Daí que indicar a importância na capacitação em mecanismos de leitura corporal parece importante ao agente processual que não queira desprezar sinais — postura corporal, gestual e expressões faciais — que podem modificar a tática, por exemplo, no decorrer de um depoimento judicial. Além do que, no próprio comportamento processual do jogador/julgador, a postura, o gestual, as expressões, os olhares, enfim, o modo como se apresenta para interação pode alterar o resultado (Efeito Borboleta).

Pode-se objetar, de plano, que o domínio da linguagem corporal serve à manipulação. Entretanto, a linguagem corporal é prática comum nas abordagens e interrogatórios policiais e judiciais, fazendo com que, ao dominar a temática, possamos preparar-nos melhor para enfrentar quem usa ou não, no limite da ética. Afinal, caso você enfrente um jogador/julgador que as domina (ou acredita nelas), não saberá nem sequer que está sendo manipulado. Esse viés, então, fornece mecanismos para contingenciar a manipulação e compreender como o corpo, queiramos ou não, diz.

Não se trata de um dicionário em que uma ação isoladamente implique em conclusões, pois isso seria adotar uma postura selvagem e de um indutivismo ingênuo. Podemos, em todos os casos, todavia, ficar atento a três fatores: (a) qual o meu efeito sobre os padrões de percepção dos demais?; (b) quais indicativos corporais a testemunha, jogador, julgador fornecem e com que objetivos (conscientes ou não)?; e (c) qual o ambiente (amigável/hostil — depoente eventual/depoente profissional) em que a interação se desenvolve?

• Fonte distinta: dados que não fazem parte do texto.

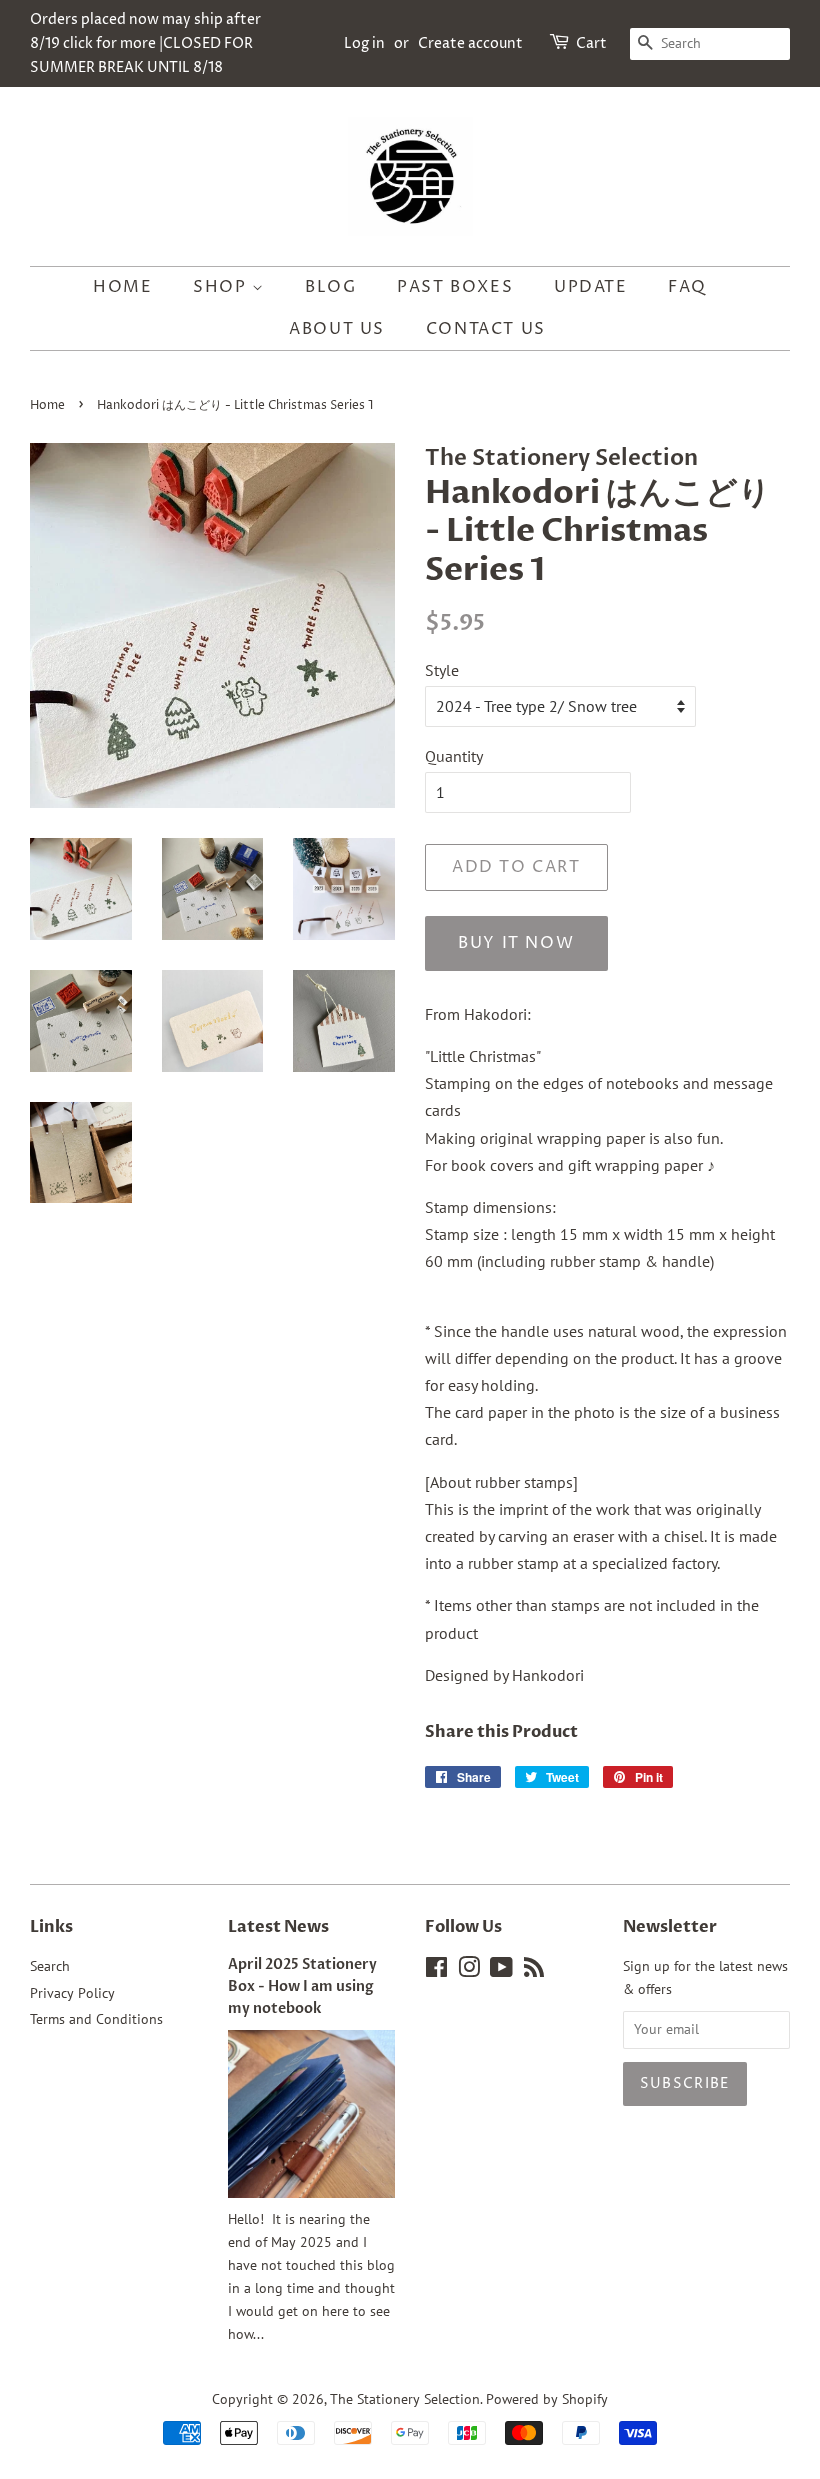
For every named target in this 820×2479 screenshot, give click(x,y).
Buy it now (516, 943)
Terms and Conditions (96, 2019)
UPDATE (591, 287)
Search (50, 1966)
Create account (470, 43)
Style (442, 670)
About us (337, 329)
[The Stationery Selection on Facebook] (436, 1971)
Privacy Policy (72, 1993)
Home (122, 287)
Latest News (278, 1927)
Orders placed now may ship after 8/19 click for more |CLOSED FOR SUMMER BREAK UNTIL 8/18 (145, 43)
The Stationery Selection (405, 2399)
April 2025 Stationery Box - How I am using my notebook (302, 1987)
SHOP (222, 287)
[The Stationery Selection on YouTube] (501, 1971)
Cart (591, 43)
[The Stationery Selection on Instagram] (469, 1971)
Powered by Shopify (547, 2399)
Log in (364, 43)
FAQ (687, 287)
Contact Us (486, 329)
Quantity (454, 756)
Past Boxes (455, 287)
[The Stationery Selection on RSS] (534, 1971)
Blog (330, 287)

Ao contrário das palavras, somos capazes de controlar conscientemente pequena parcela da linguagem corporal, embora possamos ensaiar e treinar para mentir, inclusive com utilização de doping (drogas etc.). A relação entre o que se diz e se faz pode se dar: a) pela confirmação (são coerentes); b) a linguagem corporal substitui ao dito (o corpo se expressa sem fala); e c) pela negação (são incoerentes)[6]. No primeiro caso, o depoimento da vítima angustiada em conformidade com sua postura corporal, enquanto no segundo, muito comum, aliás, no decorrer do júri, o jurado balança a cabeça positiva ou negativamente, e, no terceiro, o corpo se manifesta ao contrário.

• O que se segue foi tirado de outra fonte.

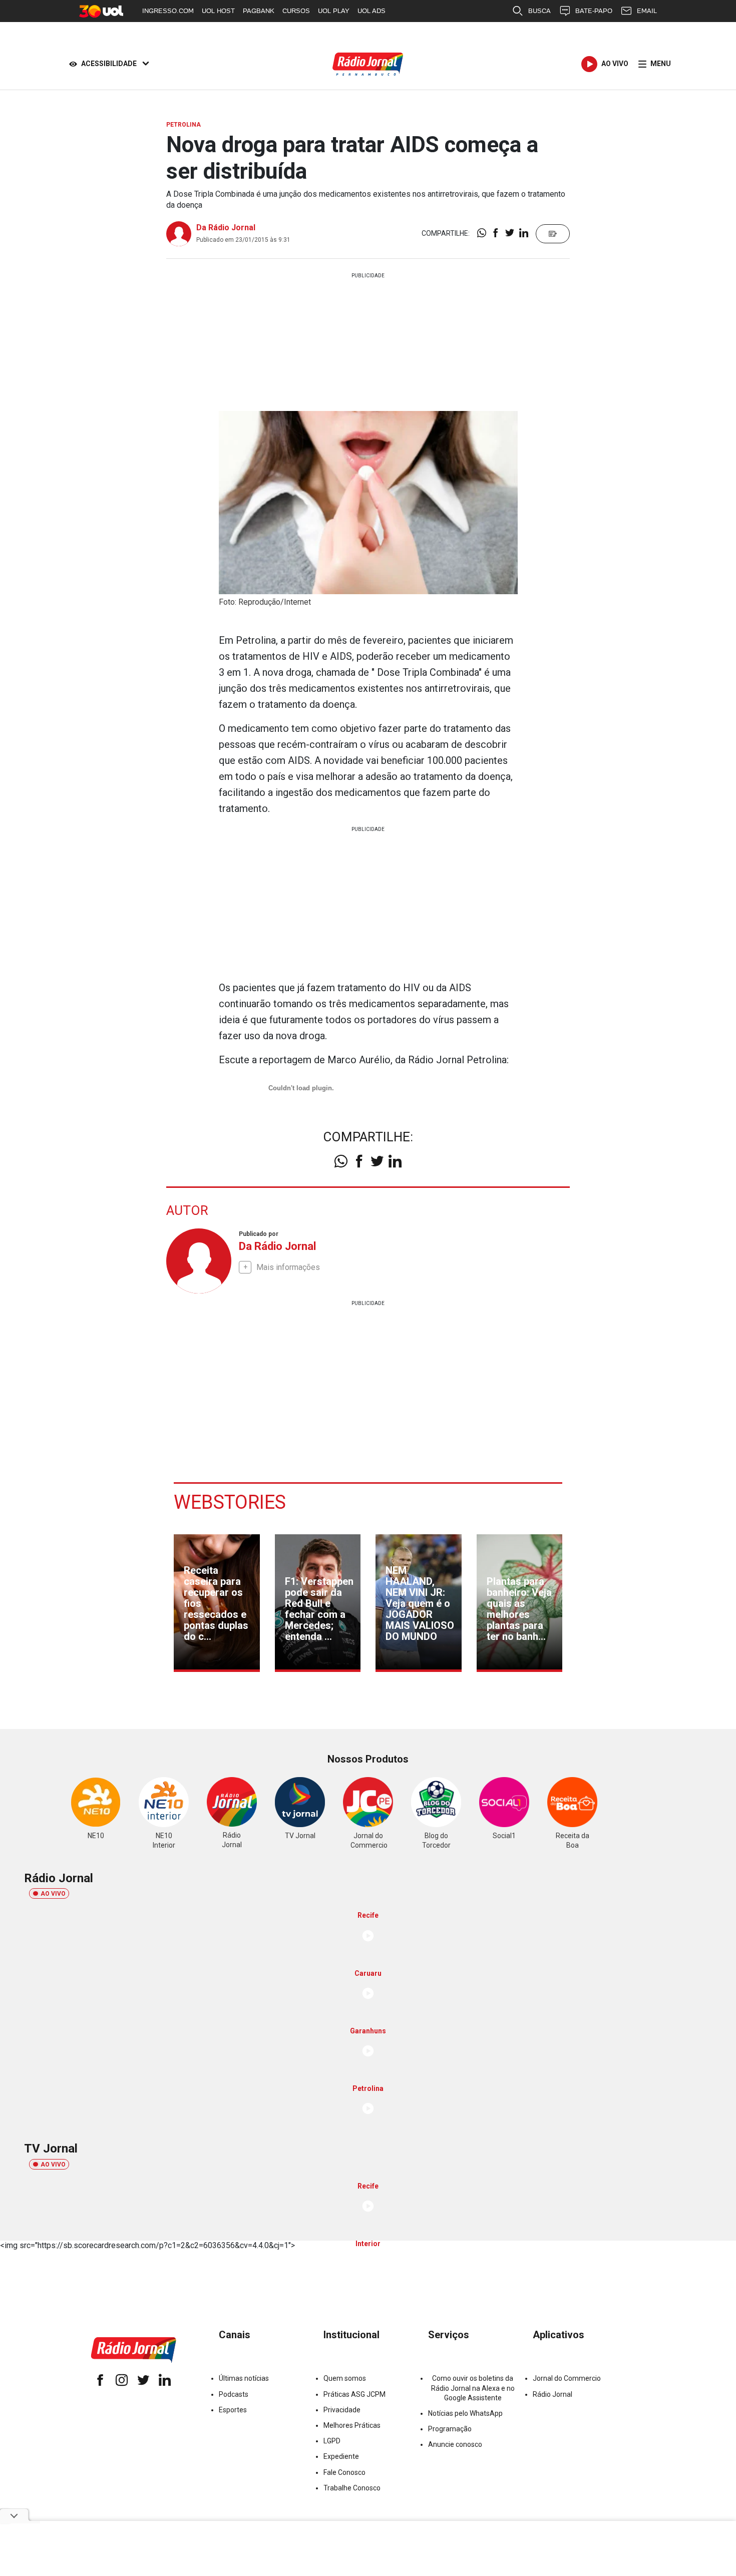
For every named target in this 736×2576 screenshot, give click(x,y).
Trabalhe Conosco (352, 2488)
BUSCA (539, 11)
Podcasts (233, 2394)
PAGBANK (258, 11)
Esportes (233, 2410)
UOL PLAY (333, 11)
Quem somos (344, 2378)
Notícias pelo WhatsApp (465, 2413)
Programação (450, 2429)
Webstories (230, 1502)
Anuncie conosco (455, 2444)
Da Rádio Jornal (225, 227)
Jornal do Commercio (567, 2378)
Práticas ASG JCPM (354, 2394)
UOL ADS (371, 11)
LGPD (331, 2441)
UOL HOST (218, 11)
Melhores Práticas (352, 2425)
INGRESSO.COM (168, 11)
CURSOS (296, 11)
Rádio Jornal (552, 2394)
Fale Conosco (344, 2472)
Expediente (341, 2456)
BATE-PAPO (593, 11)
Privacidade (341, 2410)
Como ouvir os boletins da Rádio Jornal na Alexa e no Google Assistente (473, 2387)
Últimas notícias (244, 2378)
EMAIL (647, 11)
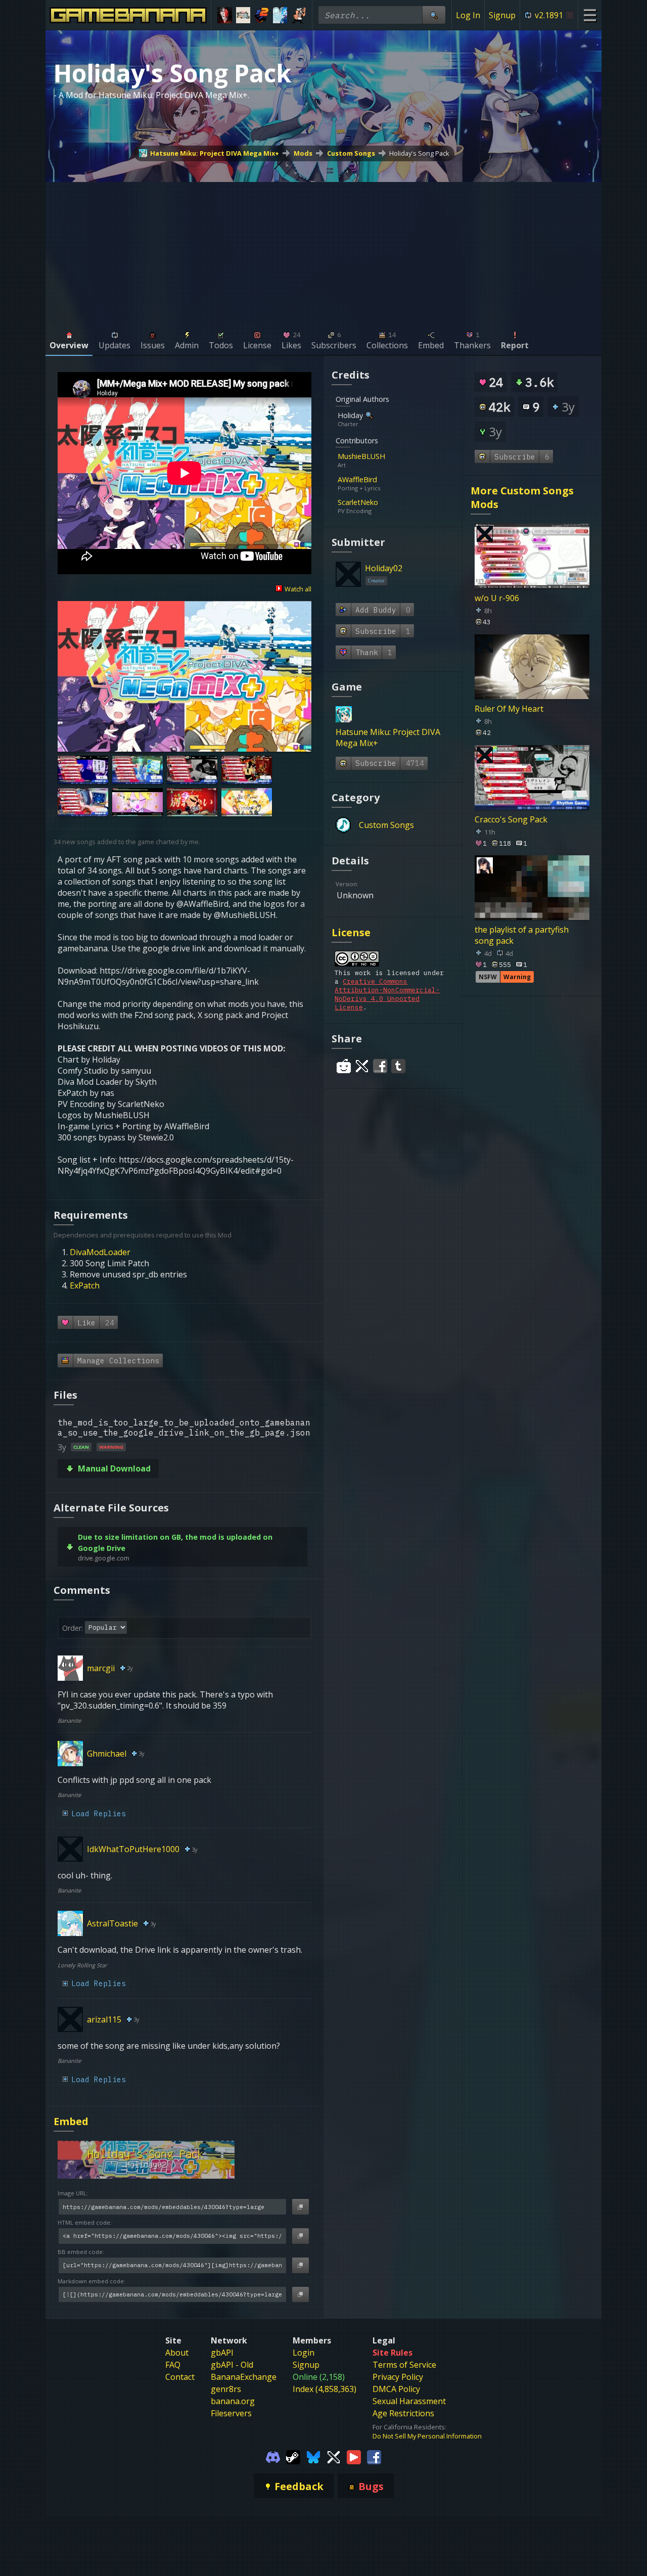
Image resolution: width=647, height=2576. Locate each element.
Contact (180, 2376)
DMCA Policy (396, 2389)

Claro que pessoas introvertidas (tímidas) e extrovertidas (expansivas), por exemplo, apresentam padrões corporais diversos[7]. E os traços pessoais, muitas vezes, devem ser expostos pelos jogadores para evitar que se tenha impressões de insinceridade ou de mentira. A dissimulação também é muito arriscada porque gera a dissonância entre linguagem e corpo, conferindo impressão negativa, talvez antipatia, com efeitos na “credibilidade das declarações”. Em se tratando de processo penal, muitas vezes o lugar do acusado e da vítima é difícil e, portanto, compreender o incremento do ambiente forense é importante. A recordação de eventos que estão sob julgamento faz com que o gestual transpareça a recordação das sensações, dolorosas ou alegres, gerando, com isso, estados corporais que podem ser vasculhados.

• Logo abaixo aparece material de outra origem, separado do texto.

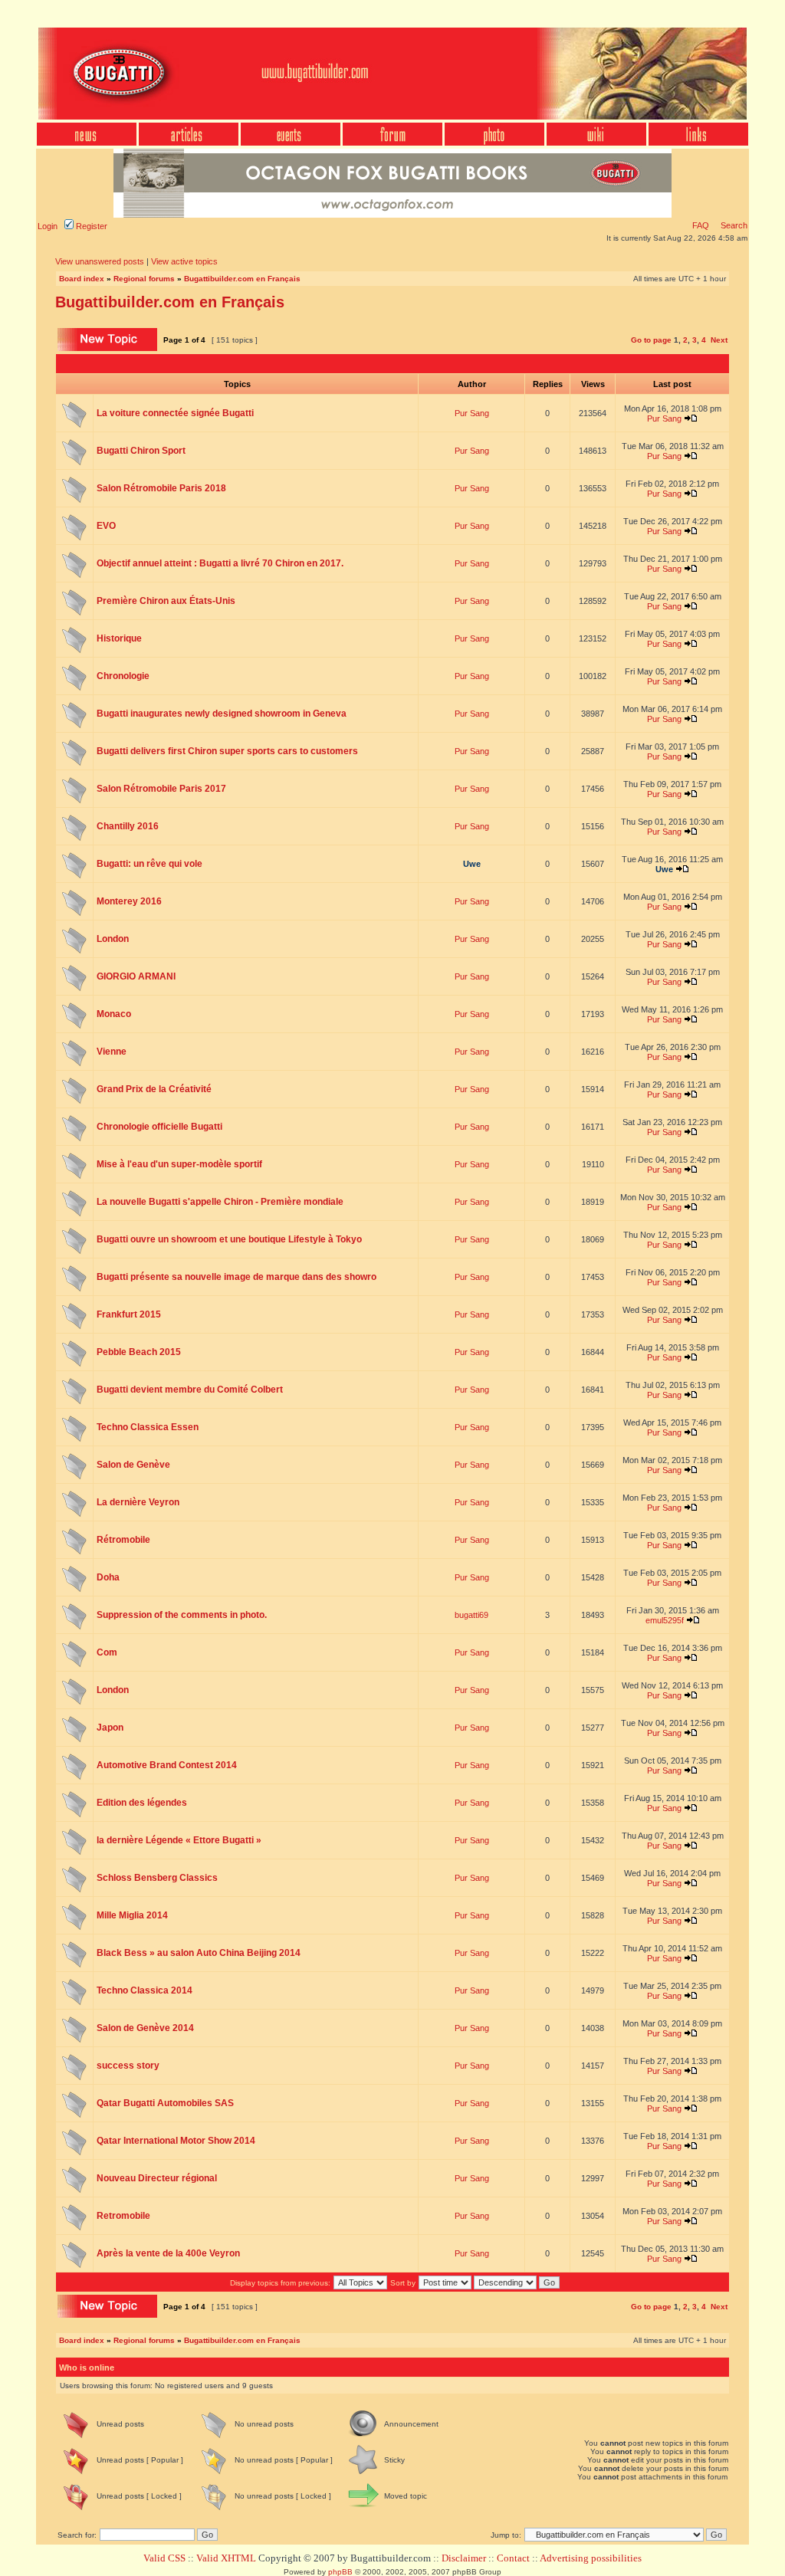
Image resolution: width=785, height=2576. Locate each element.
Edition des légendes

A postura do agente processual na audiência negativa (abatido, triste, ombros caídos, cabeça baixa e canto de boca caídos) ou positiva (erguido, feliz, peito aberto, cabeça para cima) altera tanto a percepção sobre os acontecimentos como também dos demais sobre sua disposição sobre os fatos. O cuidado com o deslizamento na arrogância, todavia, deve ser constante. A linguagem corporal, durante a audiência, acontecerá. Como podemos nos preparar depende da atitude de cada um.

Podemos imaginar a seguinte situação que já nos aconteceu muitas vezes. Ao adentrarmos na sala de audiência e vasculharmos quem está presente, ou mesmo depois, quando uma testemunha adentra, nosso mecanismo crítico está presente, sem que nos demos conta, sendo que: a) no primeiro minuto, avaliamos a idade dos presentes, a aparência, as funções, e classificamos como ameaçador ou acolhedor; b) no segundo e no terceiro minutos, verificamos os detalhes do corpo, das mãos, das vestimentas, da postura corporal e ficamos atentos à voz e seu tom; c) no máximo no quarto minuto, já temos a primeira impressão sobre a pessoa, sem muita reflexão, antes mesmo de dialogarmos. E, mais uma vez, os detalhes (Efeito Borboleta) comparecem, pois basta um único sinal, certa arrogância, risinho de canto de boca, roupa fora do contexto, postura, contato visual, para que tenhamos um julgamento sobre o sujeito, naquilo que a psicologia cognitiva denomina de heurística e vieses, com os quais diminuímos a carga de trabalho mental e manejamos melhor o dia a dia. São atalhos mentais pelos quais o complexo processo de decisão é facilitado[8].

Em jogos repetidos com os mesmos jogadores, então, o domínio da linguagem corporal pode ser um ganho. Trabalhei com diversos membros do Ministério Público e conseguia perceber, por sua postura corporal e facial, na maioria das vezes, o momento em que se desistia da acusação, em que se estava em dúvida, enfim, o momento de virada, assim como com defensores justamente no momento em que “jogavam a toalha”. Com as declarações gravadas, cada vez mais desde a delegacia de polícia, conhecer a linguagem corporal é um incremento informacional capaz de ser utilizado na argumentação e de delinear as opções táticas.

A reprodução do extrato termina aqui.